Even from the brief look at the moose I got, I could see this wasn’t a fully-grown creature. I mean, it was big, but not gigantically so. Still, it thundered through my yard and any kid in its way would have quite obviously been trampled.
I was reminded of one of my favorite toddlers ever, a kid I helped care for the year I worked as an assistant at Nonotuck Child Care Center during college. Ben was a huge toddler, a solid and very blond guy towering over his teetering peers. When he wanted to get across the room, he barreled across. He did not stop for smaller toddlers or toys strewn on the floor; he just went. I always thought of him as Ben the Bomber, or Ben the Gentle Giant. Knowing more about physical development, I can see that this little boy couldn’t exactly recognize or feel the boundaries of where he ended and others—things or people—began. That’s why he pushed through space the way he did.
Not so the moose, accustomed to being the biggest, heaviest creature in its path, the moose barrels along as moose are meant to do.

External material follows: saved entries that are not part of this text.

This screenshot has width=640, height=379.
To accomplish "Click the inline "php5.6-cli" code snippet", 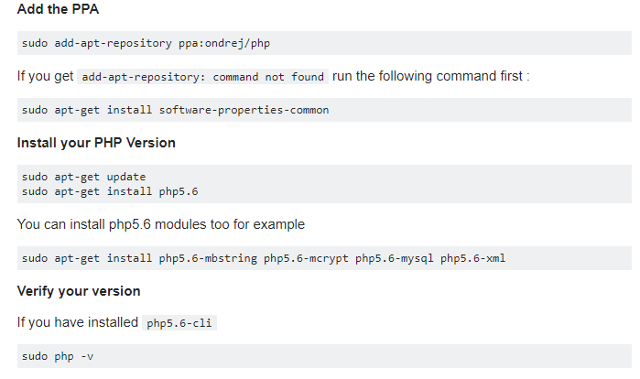I will coord(179,323).
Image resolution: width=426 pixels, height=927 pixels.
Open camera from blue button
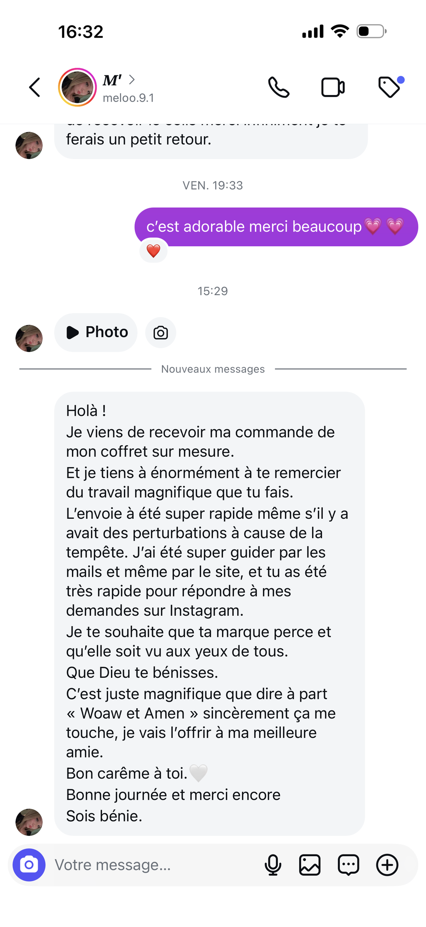[29, 865]

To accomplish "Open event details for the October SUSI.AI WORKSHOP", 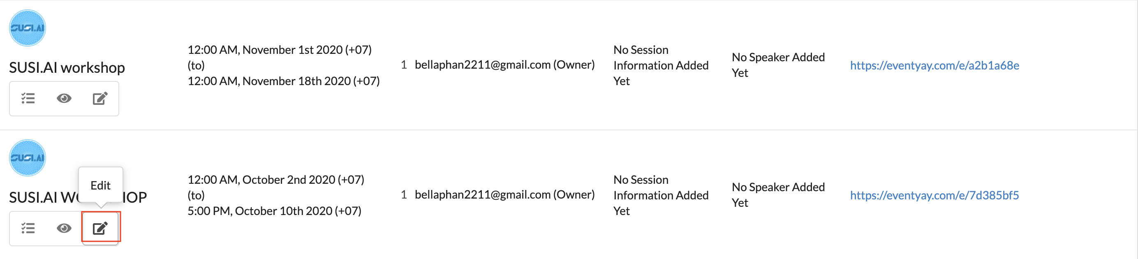I will 28,228.
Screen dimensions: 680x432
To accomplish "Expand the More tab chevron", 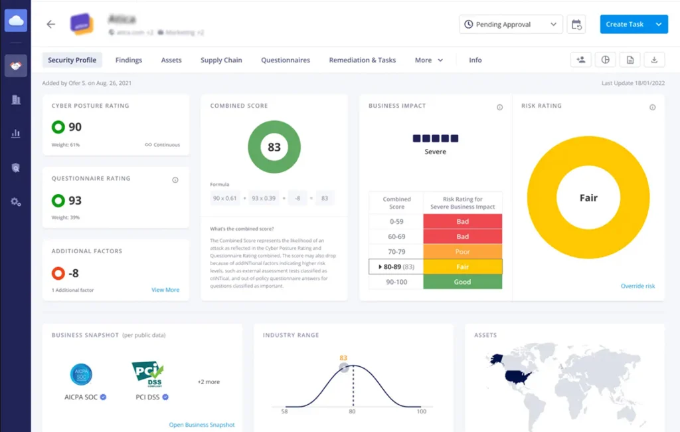I will pyautogui.click(x=439, y=60).
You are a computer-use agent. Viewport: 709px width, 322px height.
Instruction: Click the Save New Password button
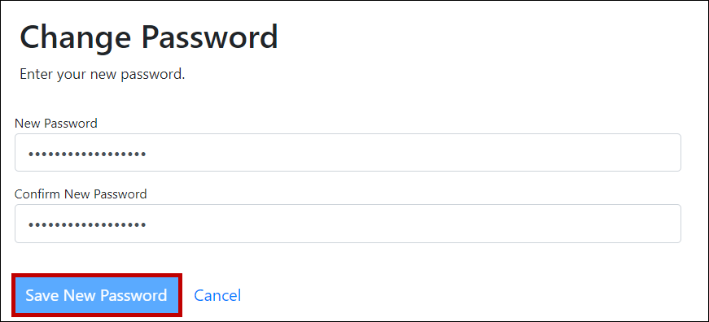96,295
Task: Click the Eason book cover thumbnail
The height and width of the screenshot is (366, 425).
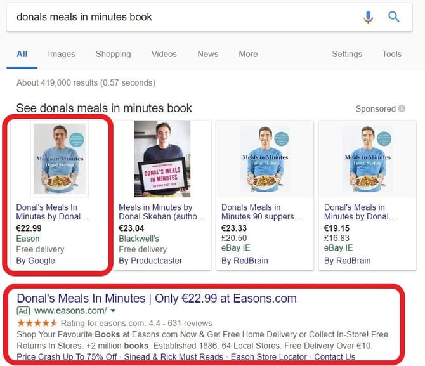Action: point(60,159)
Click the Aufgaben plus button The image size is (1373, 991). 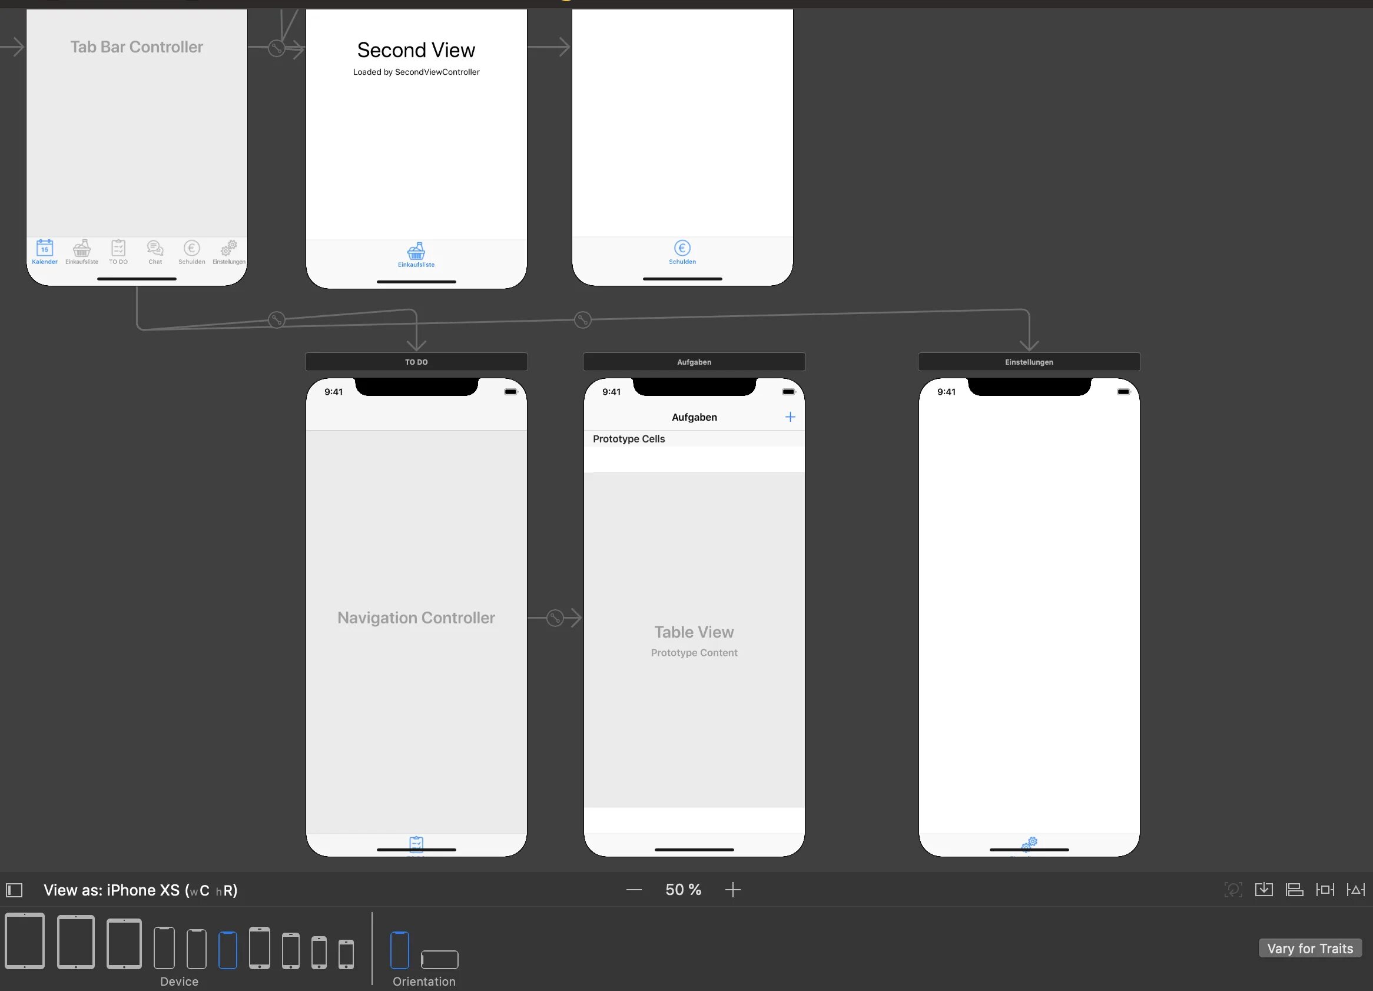[x=790, y=416]
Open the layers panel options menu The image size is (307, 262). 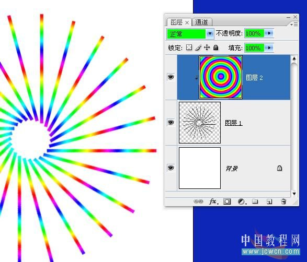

Shaken all day, I realized that when the bears, who seem to make appearances in the neighborhood each year, almost seem commonplace and acceptable—in comparison to the moose, mind you—things are not all that good. As my nearly eight year-old asked, so smartly, “I know what to do if I see a bear in the yard, but what about moose?” I didn’t know the answer. I did know, by the time he asked the question, that antlered moose (this one was) charging around at this time of year are in rut or rutting and the short version, nasty, mean and you shouldn’t get in their way (well, duh; seriously, nothing but nothing makes you want to approach a moose in a backyard).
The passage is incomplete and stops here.